As premissas para o reconhecimento da responsabilidade do Estado foram as
seguintes: 1. o recorrido foi submetido a investigação criminal, cujo
procedimento foi desencadeado por uma portaria do Chefe do Executivo, e, em
razão da divulgação sensacionalista dos fatos pela imprensa local, a sua imagem
pública foi denegrida; 2. a Comissão de Sindicância, logo no início, não foi
capaz de elucidar toda a questão, devendo ter propiciado aos sindicados o
contraditório e a ampla defesa; 3. o prosseguimento do inquérito pela autoridade
policial, com o posterior oferecimento da denúncia pelo Ministério Público,
seguido do seu recebimento pelo magistrado processante, ocorreram de forma
equivocada por parte dos agentes públicos respectivos; 4. a responsabilidade
civil do Estado é objetiva, fundada no risco administrativo, dispensando a prova
da culpa da Administração, bastando tão somente o nexo de causalidade entre a
conduta e o dano; embora escamoteadas por uma aparente legalidade ou licitude,
houve abuso de direito por parte dos agentes públicos, cabendo a Administração
responder pelas conseqüências danosas que dele resultar.

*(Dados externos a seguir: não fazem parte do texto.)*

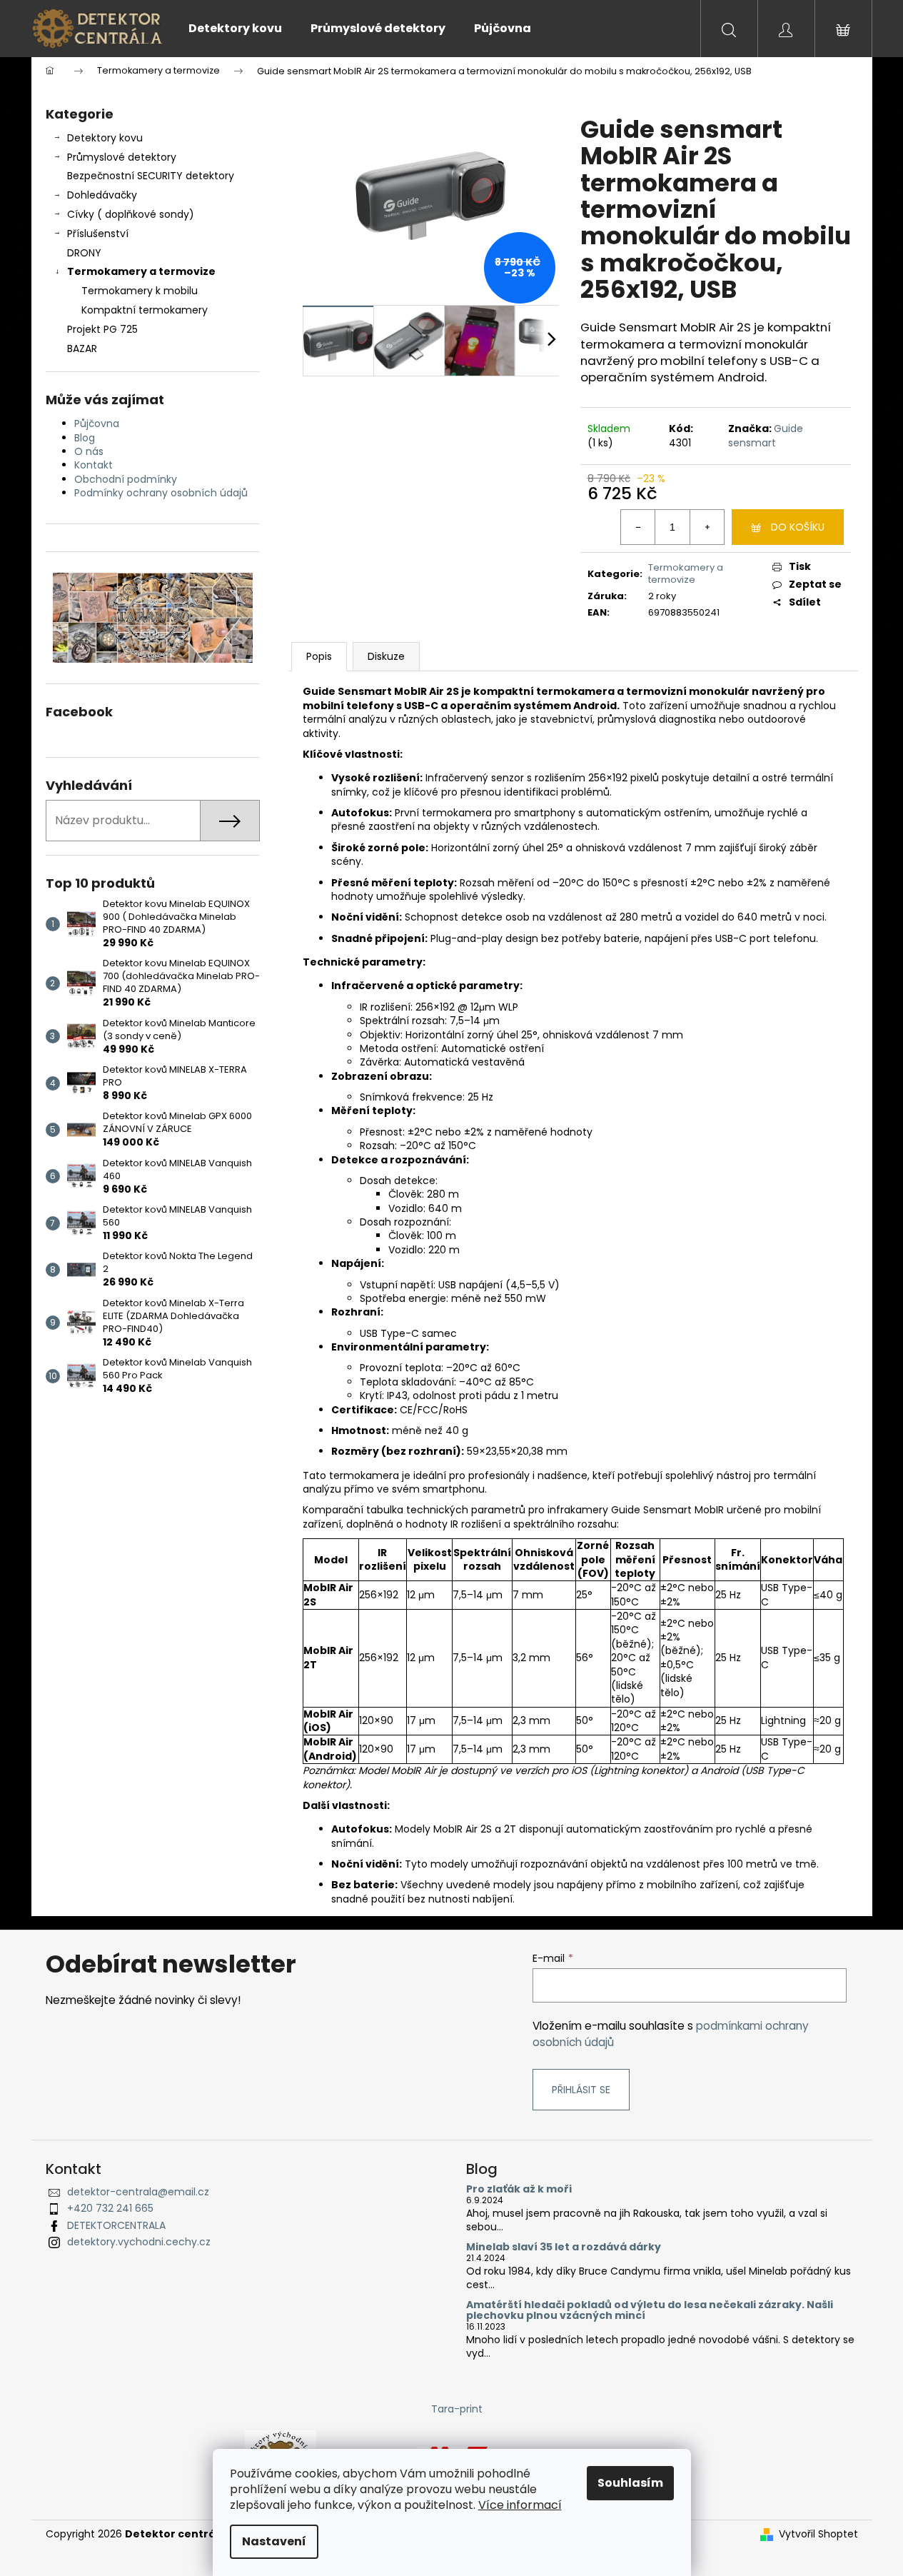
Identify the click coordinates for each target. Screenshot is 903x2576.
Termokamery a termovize (141, 271)
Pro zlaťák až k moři (519, 2189)
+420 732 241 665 (110, 2208)
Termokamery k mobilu (139, 291)
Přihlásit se (581, 2090)
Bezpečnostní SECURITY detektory (150, 176)
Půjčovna (96, 423)
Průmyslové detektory (121, 157)
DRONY (84, 253)
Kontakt (93, 465)
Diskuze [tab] (386, 656)
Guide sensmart (765, 435)
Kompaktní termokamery (144, 310)
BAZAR (82, 348)
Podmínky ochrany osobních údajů (161, 493)
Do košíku (797, 527)
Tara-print (457, 2409)
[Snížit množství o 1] (638, 527)
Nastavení (274, 2541)
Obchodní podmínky (125, 479)
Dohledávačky (102, 195)
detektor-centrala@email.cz (138, 2192)
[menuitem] (235, 28)
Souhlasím (630, 2483)
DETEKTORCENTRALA (116, 2225)
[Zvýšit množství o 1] (707, 527)
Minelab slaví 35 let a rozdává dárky (563, 2247)
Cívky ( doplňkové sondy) (130, 214)
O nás (89, 451)
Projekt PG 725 (102, 329)
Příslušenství (97, 233)
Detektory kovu (105, 138)
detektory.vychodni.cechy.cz (139, 2242)
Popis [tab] (319, 656)
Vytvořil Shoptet (818, 2534)
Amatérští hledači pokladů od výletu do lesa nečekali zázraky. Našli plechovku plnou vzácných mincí (649, 2311)
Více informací (520, 2505)
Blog (84, 438)
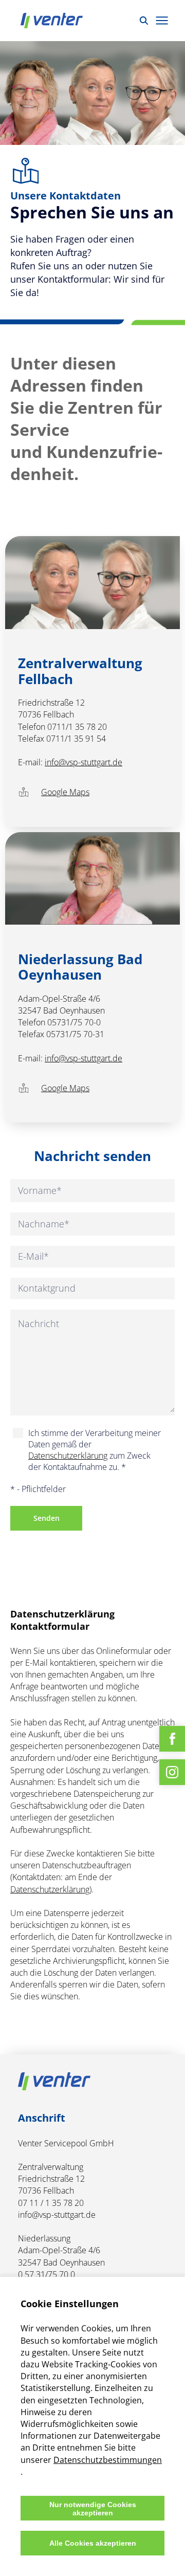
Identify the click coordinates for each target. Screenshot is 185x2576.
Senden (46, 1518)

Conforme será demonstrado, essas premissas são falsas e completamente contrárias
ao que determina o §6o, do art. 37, da Constituição Federal, ressalvado, é
óbvio, ao que tange à doutrina da responsabilidade civil do Estado que,
realmente, é objetiva, dispensa a prova da culpa, sendo necessário tão somente a
demonstração do nexo de causalidade entre a conduta e o dano.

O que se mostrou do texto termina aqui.